Soundwaves,
Barrel life is a loaded question for any cartridge, since it means drastically different things to different communities. for LR target shooters, somewhere in the 1,000 vicinity is pretty good barrel life from this cartridge, and I'd say most would have retired the barrel at least a couple hundred rounds ago. For hunters, you've likely got another 1,000 rounds or more to go before you'd need to begin worrying about it. If you're focused on strictly LR hunting, as opposed to the more run of the mill "normal" hunting ranges, then you're (again) probably at the limit right now. It all depends. Not trying to dodge the question here, but there's variables involved here depending on what the rifle's being used for.

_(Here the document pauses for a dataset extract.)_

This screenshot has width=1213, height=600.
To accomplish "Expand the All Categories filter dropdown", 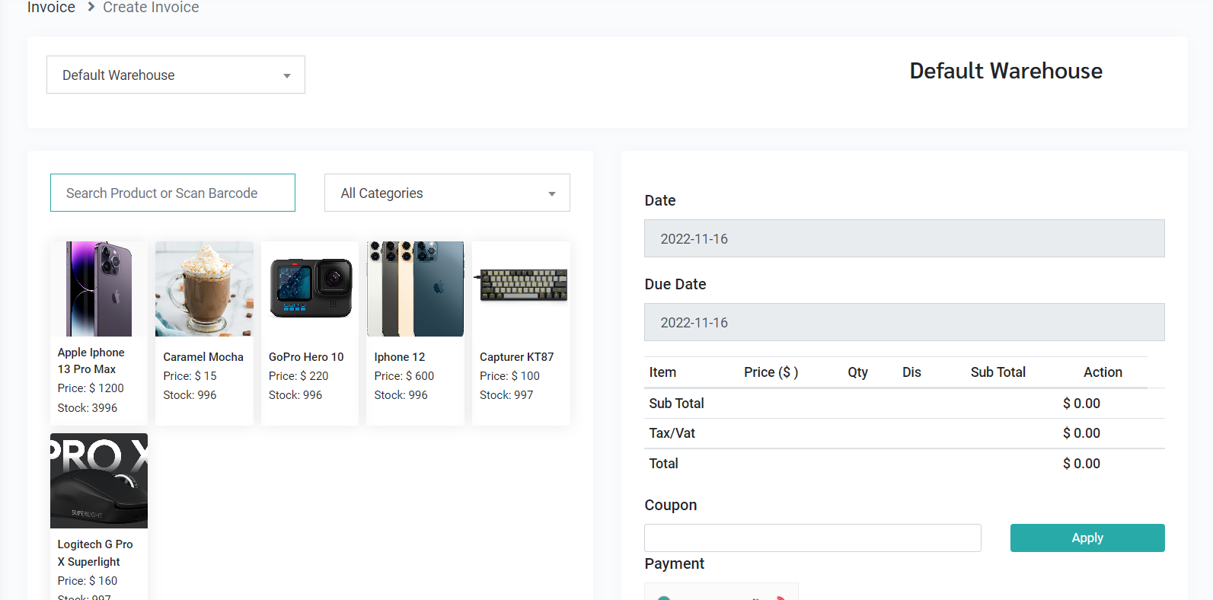I will point(447,193).
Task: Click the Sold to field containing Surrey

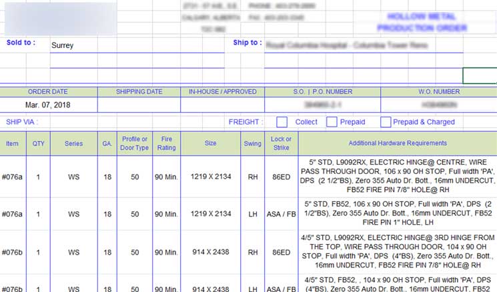Action: click(x=137, y=46)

The very first thing to understand is how a barrel goes bad. I've never seen one that hit a certian round count and then just quit shooting; doesn't work that way. Barrels that are completely shot out can still shoot very good groups, they just become less consistent in doing so. And that's what makes it difficult. If you have a barrel that will consistently shoot 1/2 MOA (random figure here) with 10-round groups, that barrel should do that each and every time that load is used. As a barrel begins to wear, you'll start getting flyers that fall from the group. In some cases it may not amount to much, but a round, or maybe two, will impact outside that group. It may not be too far outside the group, but it is a flyer. Many shooters see this and simply disregard them, assuming maybe they fired a bad shot, the wind caught them, whatever. As you continue to use that barrel, those flyers will continue to increase both in frequency and distance from the centroid of the group, until the shooter finally comes to the realization that he didn't fire a bad shot, and the barrel may be going south. The problem is, many of the shots will continue to go into the center of the group. If you're using smaller group numbers, say five, or even three round groups, this problem becomes even harder to spot. I'd hazard a guess that many of the barrels that shooters identify as being shot out, were actually "shot out" long before they made that realization. I've shot out hundreds of barrels ove the years, and don't believe I've ever seen a single one that just quit shooting at a certain round count. It's a gradual process, and it takes time to identify it, isolate it and confirm that that is indeed the problem.